• _RAW RECORDS_:
....

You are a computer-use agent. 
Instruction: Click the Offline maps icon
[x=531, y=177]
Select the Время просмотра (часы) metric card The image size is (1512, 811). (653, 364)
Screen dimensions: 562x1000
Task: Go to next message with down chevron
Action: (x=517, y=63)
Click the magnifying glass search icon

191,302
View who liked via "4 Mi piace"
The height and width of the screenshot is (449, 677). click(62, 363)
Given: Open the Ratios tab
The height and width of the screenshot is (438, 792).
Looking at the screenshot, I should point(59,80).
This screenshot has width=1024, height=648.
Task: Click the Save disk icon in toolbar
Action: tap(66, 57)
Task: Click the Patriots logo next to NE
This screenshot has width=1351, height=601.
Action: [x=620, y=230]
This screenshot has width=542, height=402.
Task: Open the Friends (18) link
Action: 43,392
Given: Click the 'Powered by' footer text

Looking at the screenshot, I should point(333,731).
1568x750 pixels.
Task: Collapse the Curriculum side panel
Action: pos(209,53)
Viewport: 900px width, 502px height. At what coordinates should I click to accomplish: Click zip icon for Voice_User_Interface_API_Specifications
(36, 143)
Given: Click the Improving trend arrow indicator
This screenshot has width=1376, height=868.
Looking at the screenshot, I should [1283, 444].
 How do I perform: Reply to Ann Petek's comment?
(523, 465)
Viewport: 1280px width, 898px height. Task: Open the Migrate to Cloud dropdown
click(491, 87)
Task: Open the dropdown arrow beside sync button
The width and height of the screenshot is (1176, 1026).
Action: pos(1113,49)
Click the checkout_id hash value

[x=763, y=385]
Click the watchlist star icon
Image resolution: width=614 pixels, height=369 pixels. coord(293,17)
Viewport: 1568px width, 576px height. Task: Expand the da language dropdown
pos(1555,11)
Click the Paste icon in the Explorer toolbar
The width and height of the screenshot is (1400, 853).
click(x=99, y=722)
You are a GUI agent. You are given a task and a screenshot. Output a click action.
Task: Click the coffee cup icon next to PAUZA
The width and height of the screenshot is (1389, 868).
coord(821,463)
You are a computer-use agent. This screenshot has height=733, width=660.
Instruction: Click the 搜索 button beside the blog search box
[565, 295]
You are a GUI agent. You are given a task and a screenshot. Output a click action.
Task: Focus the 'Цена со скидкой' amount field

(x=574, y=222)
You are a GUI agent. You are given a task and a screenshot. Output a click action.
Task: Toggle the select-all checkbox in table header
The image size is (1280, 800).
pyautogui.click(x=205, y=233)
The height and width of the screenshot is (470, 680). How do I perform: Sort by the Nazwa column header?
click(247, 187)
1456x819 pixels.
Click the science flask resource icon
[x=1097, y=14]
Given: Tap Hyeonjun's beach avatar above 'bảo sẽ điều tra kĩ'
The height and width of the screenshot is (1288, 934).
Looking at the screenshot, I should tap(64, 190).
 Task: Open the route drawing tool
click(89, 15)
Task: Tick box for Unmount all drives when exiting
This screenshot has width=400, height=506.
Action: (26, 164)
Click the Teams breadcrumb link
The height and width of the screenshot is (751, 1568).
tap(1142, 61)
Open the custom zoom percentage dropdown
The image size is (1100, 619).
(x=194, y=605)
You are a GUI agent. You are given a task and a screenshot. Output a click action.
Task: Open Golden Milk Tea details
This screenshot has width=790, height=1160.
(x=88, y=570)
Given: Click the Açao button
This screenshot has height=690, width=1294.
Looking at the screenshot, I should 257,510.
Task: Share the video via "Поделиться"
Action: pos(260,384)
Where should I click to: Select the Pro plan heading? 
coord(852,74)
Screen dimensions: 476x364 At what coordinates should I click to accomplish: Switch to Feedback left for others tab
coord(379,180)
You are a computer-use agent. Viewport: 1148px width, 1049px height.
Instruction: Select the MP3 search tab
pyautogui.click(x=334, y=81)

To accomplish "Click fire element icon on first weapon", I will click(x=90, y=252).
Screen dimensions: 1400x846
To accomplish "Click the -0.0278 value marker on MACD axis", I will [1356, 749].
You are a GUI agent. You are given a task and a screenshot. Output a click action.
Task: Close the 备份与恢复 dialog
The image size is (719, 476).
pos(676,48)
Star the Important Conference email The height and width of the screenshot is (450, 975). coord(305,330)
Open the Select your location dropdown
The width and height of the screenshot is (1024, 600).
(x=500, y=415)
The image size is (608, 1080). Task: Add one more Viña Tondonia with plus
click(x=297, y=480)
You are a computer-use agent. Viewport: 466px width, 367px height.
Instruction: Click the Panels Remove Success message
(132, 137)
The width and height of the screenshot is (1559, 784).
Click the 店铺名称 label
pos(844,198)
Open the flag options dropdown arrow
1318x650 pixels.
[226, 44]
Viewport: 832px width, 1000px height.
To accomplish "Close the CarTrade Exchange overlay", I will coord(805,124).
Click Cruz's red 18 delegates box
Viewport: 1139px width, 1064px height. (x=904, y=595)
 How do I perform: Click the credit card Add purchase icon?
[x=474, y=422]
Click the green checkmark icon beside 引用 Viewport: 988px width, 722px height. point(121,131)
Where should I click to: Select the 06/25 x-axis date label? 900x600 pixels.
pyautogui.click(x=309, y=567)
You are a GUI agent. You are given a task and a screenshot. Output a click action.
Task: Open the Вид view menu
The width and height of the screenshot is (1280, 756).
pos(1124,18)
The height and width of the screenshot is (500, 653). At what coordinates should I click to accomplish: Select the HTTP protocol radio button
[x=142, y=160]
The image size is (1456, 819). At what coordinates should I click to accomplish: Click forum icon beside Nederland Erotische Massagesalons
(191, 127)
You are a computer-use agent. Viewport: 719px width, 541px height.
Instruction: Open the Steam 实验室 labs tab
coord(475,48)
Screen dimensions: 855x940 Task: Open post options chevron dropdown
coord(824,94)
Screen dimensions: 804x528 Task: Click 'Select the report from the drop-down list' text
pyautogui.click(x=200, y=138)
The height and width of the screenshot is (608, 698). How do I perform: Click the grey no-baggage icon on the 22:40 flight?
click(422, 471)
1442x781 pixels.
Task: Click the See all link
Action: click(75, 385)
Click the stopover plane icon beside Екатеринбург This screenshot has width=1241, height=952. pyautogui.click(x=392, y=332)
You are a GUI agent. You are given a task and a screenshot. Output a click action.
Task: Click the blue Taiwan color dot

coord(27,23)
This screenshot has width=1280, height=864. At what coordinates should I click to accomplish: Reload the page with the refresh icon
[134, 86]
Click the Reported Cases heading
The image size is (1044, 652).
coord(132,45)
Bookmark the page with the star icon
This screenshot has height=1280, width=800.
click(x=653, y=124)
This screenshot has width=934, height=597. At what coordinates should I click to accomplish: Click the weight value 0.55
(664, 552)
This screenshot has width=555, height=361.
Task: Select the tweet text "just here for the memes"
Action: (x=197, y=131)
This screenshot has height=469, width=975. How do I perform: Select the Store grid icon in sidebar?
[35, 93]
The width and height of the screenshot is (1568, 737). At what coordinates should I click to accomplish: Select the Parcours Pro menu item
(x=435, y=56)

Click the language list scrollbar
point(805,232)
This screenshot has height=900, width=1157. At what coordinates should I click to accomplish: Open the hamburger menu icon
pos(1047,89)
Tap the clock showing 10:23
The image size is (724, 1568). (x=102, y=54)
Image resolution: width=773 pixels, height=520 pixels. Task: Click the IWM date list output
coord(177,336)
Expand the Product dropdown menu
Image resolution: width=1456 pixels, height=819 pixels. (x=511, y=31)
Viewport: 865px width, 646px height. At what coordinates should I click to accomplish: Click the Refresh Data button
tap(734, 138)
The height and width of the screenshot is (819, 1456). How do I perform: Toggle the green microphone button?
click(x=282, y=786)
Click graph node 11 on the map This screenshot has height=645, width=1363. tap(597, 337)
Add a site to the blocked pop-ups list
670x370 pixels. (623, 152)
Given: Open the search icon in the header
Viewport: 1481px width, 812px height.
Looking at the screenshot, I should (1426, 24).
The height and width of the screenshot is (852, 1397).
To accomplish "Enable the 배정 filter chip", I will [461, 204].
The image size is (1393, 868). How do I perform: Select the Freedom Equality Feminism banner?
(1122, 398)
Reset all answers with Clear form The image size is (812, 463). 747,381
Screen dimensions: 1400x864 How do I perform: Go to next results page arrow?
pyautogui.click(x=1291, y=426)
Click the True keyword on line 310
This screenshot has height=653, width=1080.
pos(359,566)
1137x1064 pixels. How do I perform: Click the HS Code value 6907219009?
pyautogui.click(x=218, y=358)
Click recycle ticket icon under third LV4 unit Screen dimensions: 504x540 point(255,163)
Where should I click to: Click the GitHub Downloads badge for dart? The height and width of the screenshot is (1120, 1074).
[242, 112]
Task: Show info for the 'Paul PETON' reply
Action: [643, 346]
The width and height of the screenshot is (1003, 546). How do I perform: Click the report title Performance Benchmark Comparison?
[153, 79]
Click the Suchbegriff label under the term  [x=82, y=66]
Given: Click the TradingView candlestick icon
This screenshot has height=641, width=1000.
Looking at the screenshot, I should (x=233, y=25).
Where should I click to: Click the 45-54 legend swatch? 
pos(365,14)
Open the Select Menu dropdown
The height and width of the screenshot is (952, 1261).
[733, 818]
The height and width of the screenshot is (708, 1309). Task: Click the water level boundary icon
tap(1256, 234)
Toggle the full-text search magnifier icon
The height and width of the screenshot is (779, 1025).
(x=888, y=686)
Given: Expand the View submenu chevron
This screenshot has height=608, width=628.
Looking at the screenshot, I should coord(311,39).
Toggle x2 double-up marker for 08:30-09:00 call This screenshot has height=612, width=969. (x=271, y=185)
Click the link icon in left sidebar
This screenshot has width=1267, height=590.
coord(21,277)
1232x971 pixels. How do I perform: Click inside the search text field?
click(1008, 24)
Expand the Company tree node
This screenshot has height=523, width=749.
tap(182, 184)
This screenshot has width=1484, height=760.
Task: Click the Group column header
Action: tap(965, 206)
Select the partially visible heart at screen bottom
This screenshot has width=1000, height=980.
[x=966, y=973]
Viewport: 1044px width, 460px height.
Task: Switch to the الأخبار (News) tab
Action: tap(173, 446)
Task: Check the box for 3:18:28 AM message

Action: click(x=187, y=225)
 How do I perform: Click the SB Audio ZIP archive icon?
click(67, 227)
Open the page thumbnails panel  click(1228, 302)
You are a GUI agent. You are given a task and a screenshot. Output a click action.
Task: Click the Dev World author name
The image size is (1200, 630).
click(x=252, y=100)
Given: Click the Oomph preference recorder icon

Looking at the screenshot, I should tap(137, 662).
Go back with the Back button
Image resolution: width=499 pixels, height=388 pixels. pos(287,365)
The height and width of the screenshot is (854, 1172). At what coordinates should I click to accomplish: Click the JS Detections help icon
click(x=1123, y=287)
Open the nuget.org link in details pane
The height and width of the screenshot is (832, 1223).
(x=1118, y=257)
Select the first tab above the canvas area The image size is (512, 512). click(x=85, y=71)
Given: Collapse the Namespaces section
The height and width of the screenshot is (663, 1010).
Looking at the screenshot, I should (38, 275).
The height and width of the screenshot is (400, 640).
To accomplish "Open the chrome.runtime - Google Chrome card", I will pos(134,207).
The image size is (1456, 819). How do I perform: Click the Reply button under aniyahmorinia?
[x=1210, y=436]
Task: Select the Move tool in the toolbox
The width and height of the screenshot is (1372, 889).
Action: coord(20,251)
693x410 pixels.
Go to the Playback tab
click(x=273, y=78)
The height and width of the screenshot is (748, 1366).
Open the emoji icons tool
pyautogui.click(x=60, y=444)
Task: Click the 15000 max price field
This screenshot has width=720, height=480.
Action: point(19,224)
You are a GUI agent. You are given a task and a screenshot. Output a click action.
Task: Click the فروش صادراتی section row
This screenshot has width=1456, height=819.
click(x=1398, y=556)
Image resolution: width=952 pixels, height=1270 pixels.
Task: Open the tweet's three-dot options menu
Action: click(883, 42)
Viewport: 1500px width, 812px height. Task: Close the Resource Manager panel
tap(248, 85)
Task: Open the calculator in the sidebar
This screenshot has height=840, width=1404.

....

Please revise the lines from the line with "Given: Open the Ratios tab" up to and including the line with "Action: 43,392", replacing "Patriots logo" with "team logo" and leaving everything else unchanged. Give only those lines.

Given: Open the Ratios tab
The height and width of the screenshot is (438, 792).
Looking at the screenshot, I should point(59,80).
This screenshot has width=1024, height=648.
Task: Click the Save disk icon in toolbar
Action: tap(66, 57)
Task: Click the team logo next to NE
This screenshot has width=1351, height=601.
Action: [x=620, y=230]
This screenshot has width=542, height=402.
Task: Open the Friends (18) link
Action: 43,392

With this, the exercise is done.